| Task to carry out |
Look for the string "layer" in the listing below and copy every line in which it appears.

| Extracted entries |
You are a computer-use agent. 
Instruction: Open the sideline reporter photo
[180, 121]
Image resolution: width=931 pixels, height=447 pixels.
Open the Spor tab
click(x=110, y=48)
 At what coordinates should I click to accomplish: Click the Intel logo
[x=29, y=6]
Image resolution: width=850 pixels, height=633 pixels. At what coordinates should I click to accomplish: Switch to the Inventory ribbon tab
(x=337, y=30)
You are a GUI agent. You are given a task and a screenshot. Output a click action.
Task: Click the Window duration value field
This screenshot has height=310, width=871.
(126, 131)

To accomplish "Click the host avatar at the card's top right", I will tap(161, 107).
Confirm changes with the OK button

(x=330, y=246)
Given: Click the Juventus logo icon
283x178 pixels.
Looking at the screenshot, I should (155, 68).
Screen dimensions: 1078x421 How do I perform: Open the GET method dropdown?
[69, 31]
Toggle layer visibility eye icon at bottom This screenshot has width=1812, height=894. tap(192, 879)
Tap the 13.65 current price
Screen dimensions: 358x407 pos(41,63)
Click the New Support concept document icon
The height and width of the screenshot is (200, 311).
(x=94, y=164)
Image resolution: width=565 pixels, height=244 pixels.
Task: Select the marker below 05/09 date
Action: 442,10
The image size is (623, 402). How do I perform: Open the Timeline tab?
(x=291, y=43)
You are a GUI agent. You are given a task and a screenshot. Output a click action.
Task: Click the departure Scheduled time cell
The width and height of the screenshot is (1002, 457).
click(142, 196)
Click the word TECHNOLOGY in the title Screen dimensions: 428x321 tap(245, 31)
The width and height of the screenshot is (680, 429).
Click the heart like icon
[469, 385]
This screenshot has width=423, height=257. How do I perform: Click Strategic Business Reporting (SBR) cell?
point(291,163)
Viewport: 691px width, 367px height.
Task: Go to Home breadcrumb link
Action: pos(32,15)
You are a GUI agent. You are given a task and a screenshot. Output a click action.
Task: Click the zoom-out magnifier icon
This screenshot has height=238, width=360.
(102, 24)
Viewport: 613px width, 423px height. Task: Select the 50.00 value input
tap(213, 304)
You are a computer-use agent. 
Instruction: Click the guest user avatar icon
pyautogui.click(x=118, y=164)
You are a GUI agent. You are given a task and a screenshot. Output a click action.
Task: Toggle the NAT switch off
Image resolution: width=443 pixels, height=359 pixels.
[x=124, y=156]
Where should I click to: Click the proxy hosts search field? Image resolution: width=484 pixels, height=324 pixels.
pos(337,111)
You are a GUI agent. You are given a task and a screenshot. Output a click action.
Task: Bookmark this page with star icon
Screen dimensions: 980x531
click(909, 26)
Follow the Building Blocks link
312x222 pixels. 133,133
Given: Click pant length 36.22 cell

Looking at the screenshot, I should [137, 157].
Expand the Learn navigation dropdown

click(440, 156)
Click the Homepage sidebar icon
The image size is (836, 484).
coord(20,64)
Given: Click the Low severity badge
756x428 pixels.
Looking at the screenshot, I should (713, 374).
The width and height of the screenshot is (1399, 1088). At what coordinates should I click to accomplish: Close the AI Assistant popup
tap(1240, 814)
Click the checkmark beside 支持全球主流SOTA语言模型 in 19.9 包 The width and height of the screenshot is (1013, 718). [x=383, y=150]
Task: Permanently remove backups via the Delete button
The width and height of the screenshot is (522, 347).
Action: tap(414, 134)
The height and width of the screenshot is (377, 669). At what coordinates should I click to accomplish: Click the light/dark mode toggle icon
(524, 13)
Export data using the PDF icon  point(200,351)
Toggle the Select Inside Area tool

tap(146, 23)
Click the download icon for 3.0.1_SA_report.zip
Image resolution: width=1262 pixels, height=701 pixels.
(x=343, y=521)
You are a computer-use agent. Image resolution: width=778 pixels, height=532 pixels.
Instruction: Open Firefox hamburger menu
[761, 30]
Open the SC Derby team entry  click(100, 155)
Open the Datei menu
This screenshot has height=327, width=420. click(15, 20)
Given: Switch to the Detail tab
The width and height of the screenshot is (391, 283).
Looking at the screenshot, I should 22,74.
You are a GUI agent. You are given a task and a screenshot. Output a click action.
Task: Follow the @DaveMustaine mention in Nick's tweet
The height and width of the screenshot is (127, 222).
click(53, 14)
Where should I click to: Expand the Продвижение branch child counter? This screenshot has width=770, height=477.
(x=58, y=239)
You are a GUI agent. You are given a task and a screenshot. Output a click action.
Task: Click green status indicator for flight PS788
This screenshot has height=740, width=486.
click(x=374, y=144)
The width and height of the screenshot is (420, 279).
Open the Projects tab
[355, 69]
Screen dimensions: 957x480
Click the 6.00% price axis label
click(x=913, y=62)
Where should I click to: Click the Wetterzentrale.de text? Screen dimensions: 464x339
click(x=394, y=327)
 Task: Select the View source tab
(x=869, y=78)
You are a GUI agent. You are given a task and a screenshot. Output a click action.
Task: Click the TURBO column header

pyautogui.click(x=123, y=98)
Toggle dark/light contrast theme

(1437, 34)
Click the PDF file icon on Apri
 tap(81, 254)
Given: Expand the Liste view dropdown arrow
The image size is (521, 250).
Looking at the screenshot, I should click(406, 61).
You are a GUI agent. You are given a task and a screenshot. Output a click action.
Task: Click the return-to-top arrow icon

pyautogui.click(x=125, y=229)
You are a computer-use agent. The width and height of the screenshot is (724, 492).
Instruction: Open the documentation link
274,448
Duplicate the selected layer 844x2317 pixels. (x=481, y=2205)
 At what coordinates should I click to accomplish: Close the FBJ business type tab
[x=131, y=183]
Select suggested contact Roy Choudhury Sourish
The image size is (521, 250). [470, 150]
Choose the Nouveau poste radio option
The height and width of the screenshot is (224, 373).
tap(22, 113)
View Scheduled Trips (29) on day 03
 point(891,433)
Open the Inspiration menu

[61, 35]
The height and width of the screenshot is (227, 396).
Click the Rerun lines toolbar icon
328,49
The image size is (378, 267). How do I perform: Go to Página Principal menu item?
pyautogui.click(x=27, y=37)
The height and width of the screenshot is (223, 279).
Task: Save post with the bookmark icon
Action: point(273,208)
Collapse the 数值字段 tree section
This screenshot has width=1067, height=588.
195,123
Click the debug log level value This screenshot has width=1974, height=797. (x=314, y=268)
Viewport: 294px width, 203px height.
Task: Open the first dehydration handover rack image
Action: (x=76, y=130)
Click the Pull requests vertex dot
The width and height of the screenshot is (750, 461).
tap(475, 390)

| Answer for this exercise |
Toggle layer visibility eye icon at bottom This screenshot has width=1812, height=894. tap(192, 879)
Duplicate the selected layer 844x2317 pixels. (x=481, y=2205)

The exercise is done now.